In the data below, find the line with "Image resolution: width=1280" and the line with "The height and", then restate both and every line between them exactly, minus the pictures.

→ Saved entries
=-=-=
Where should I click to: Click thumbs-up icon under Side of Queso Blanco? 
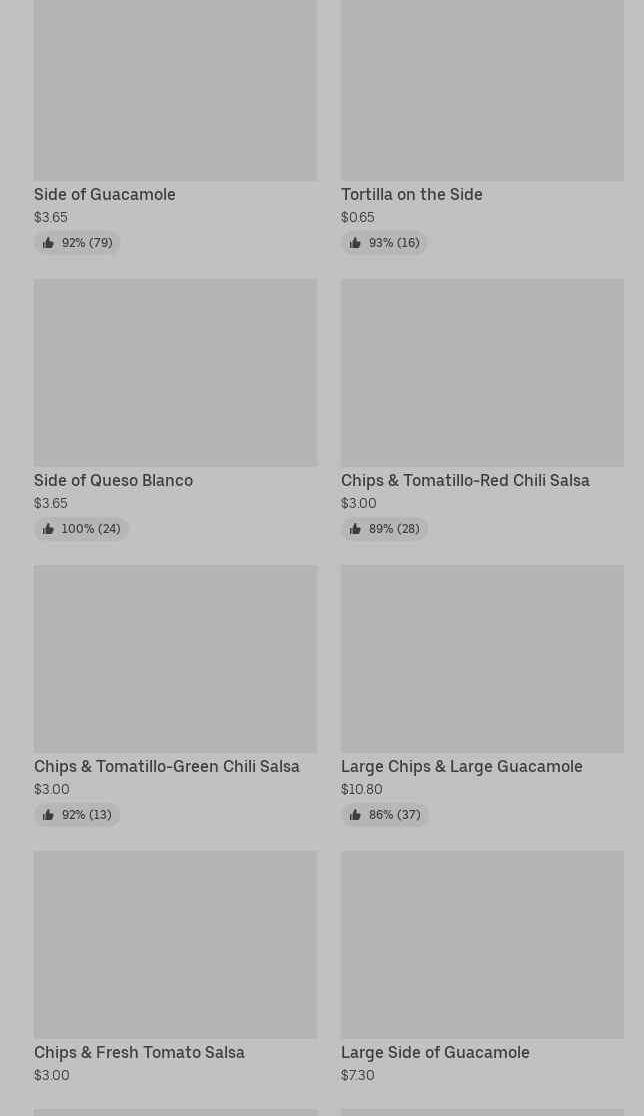[x=48, y=529]
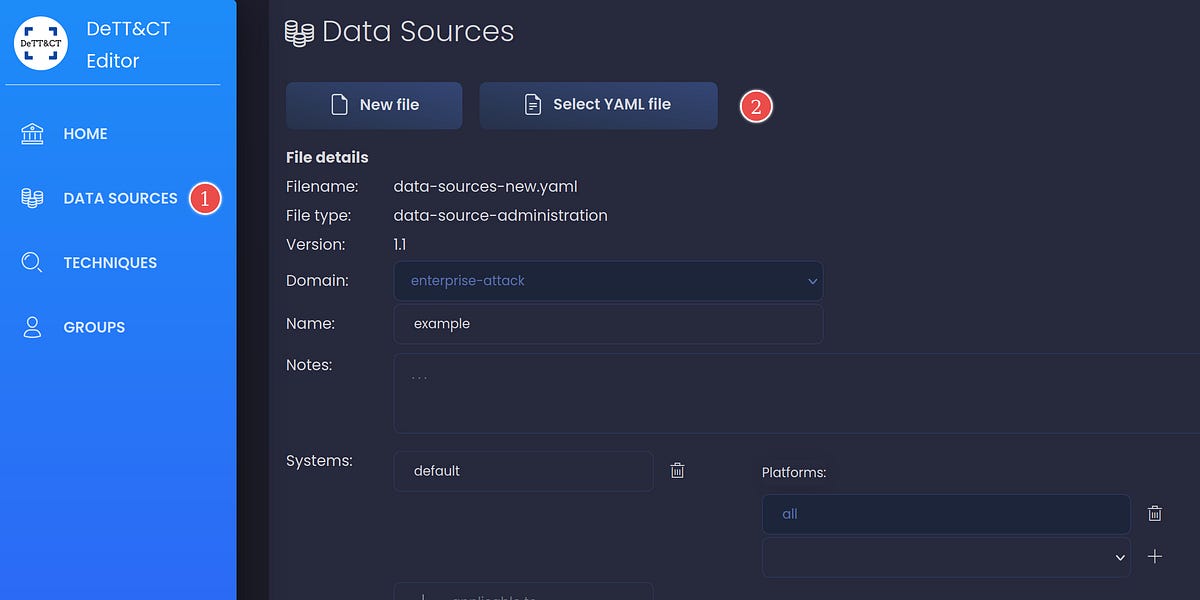Edit the Name field containing 'example'
This screenshot has height=600, width=1200.
tap(608, 323)
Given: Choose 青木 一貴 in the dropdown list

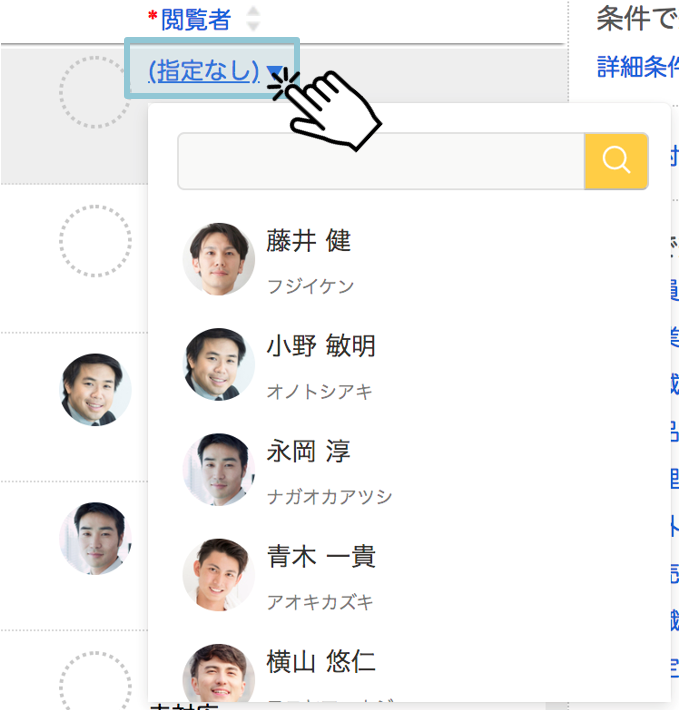Looking at the screenshot, I should pos(409,575).
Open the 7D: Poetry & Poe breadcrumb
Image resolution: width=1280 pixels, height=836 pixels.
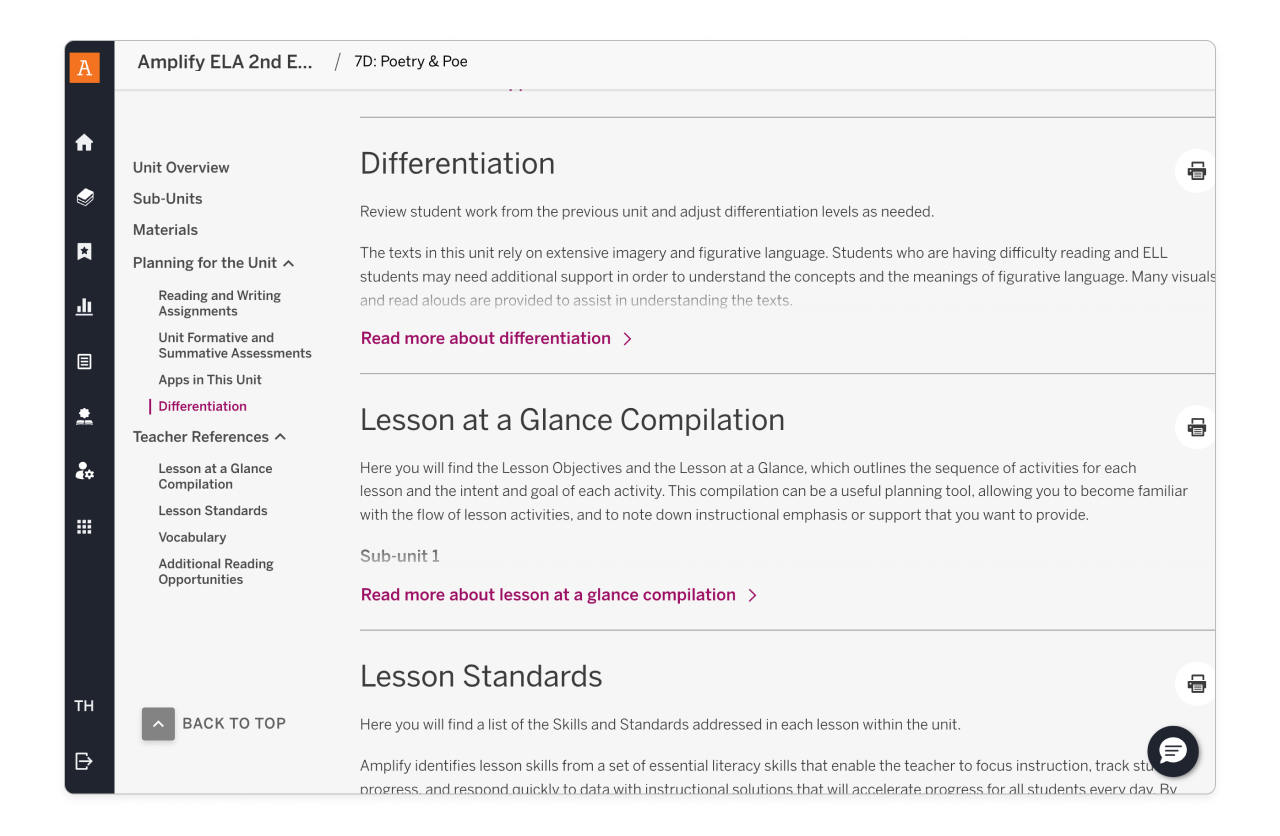[x=411, y=61]
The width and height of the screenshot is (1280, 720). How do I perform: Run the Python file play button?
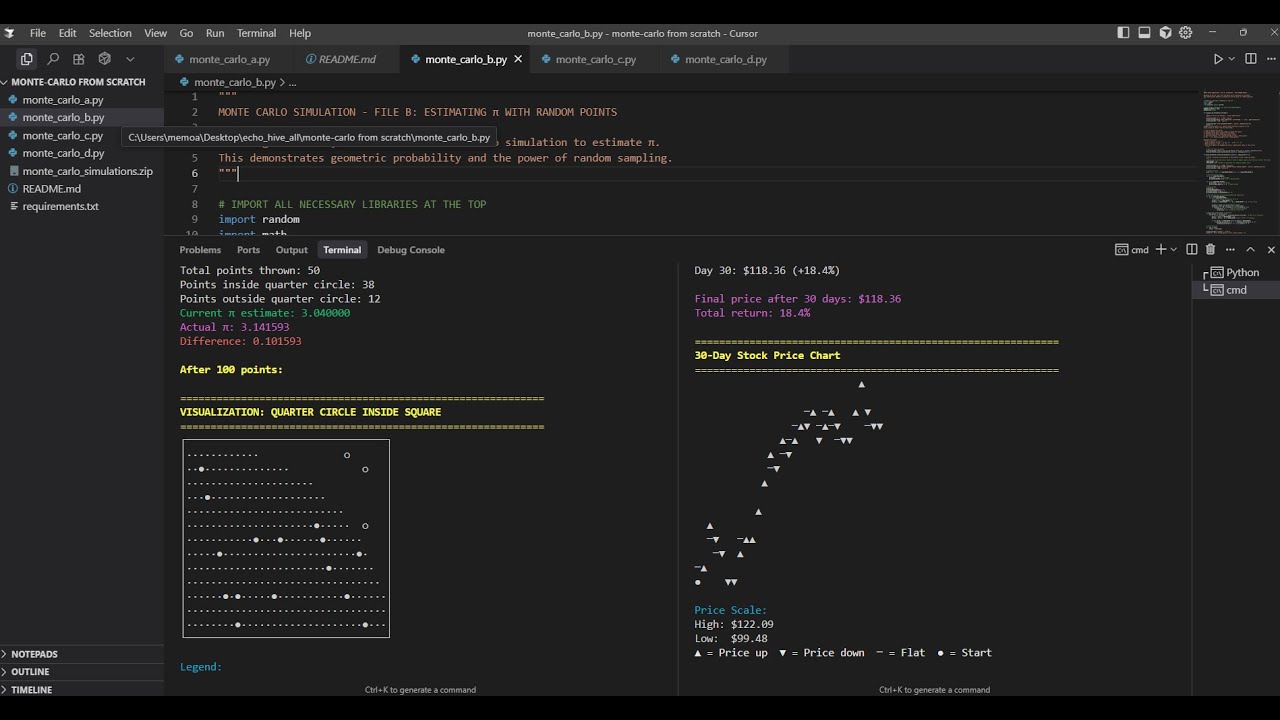1217,59
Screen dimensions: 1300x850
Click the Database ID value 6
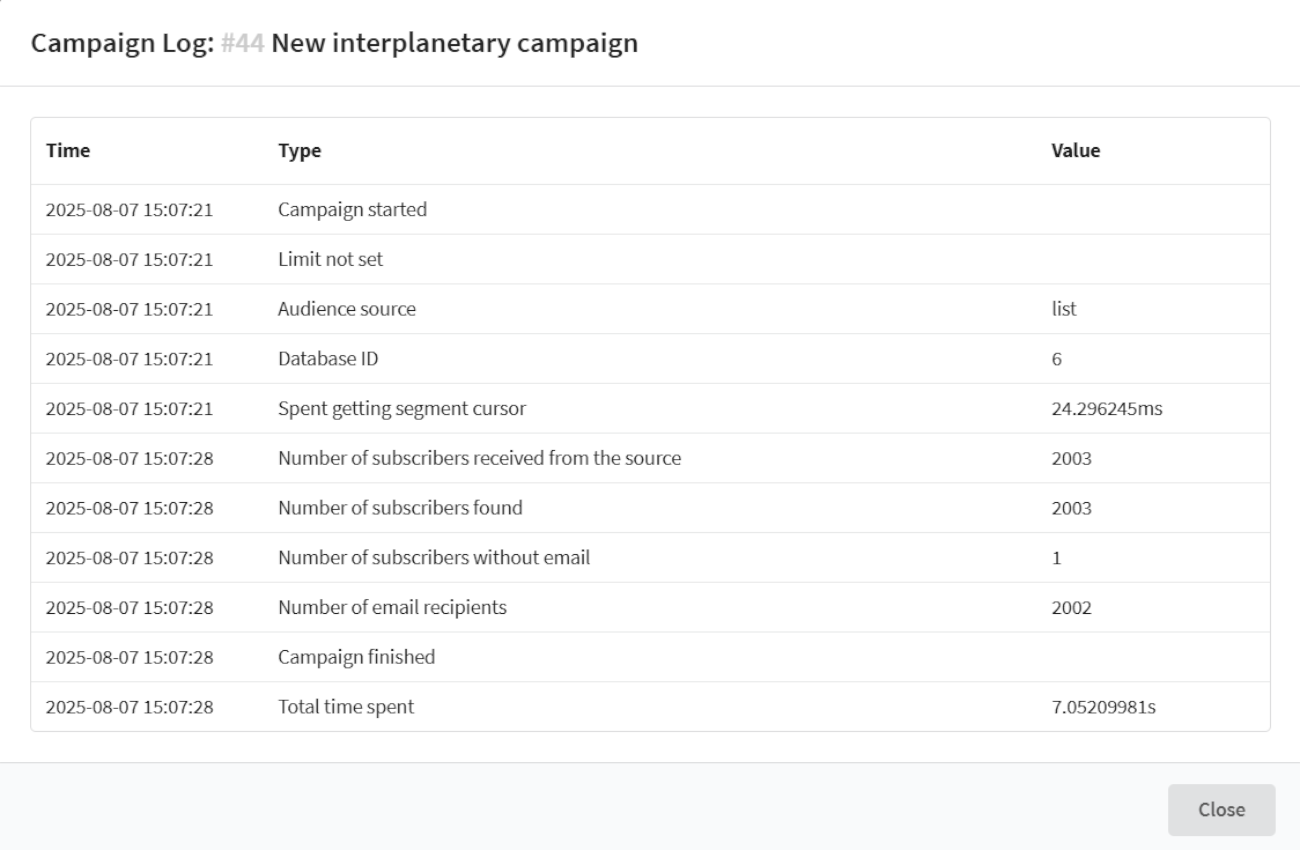(x=1056, y=359)
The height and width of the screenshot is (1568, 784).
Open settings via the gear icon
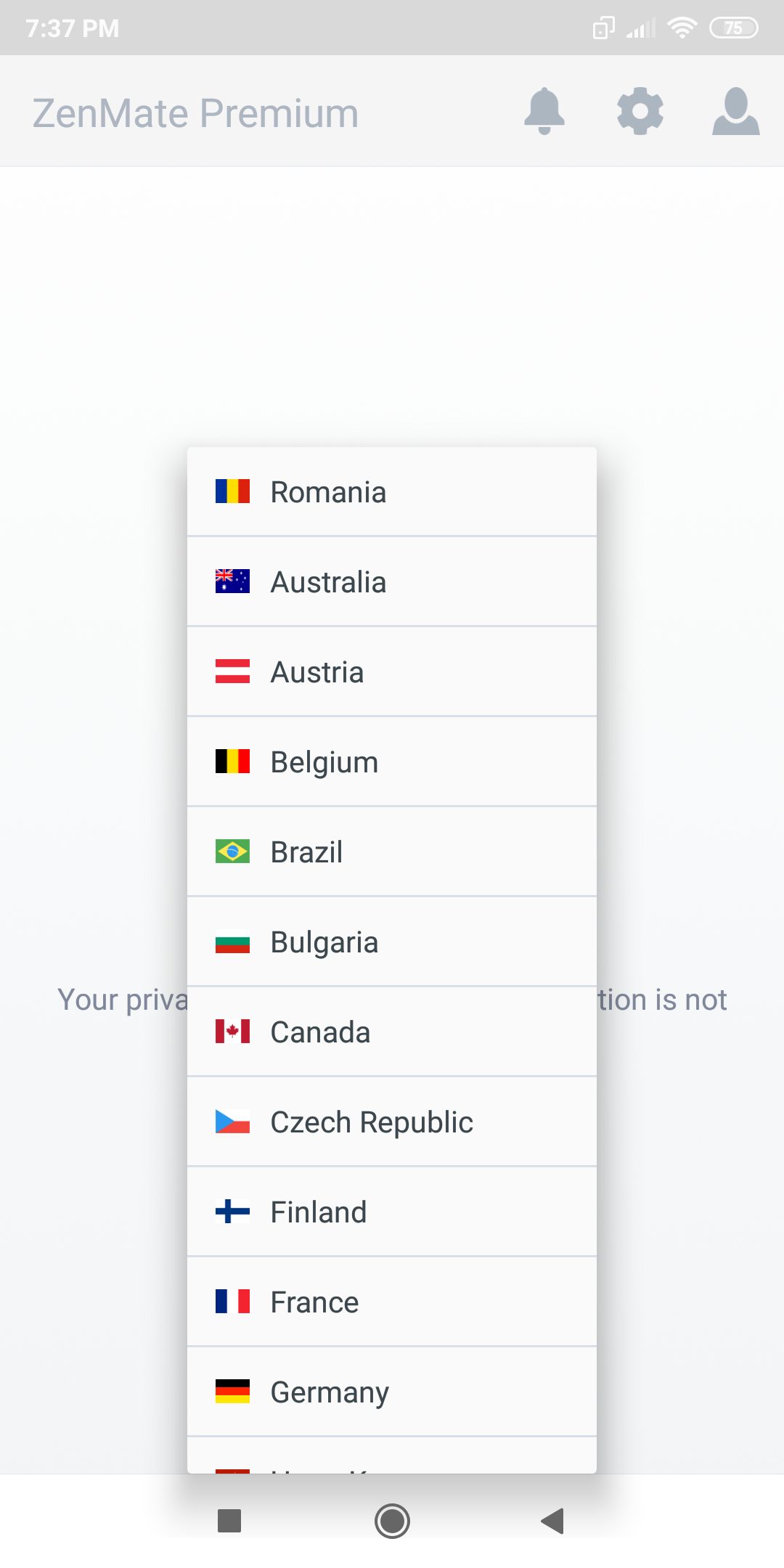pyautogui.click(x=640, y=111)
=-=-=
→ Exercise answer
Image resolution: width=1280 pixels, height=836 pixels.
[x=411, y=61]
The width and height of the screenshot is (1280, 720). How do I perform: Run the Python file play button?
1217,59
Screen dimensions: 1300x850
Click the Database ID value 6
(x=1056, y=359)
The height and width of the screenshot is (1568, 784).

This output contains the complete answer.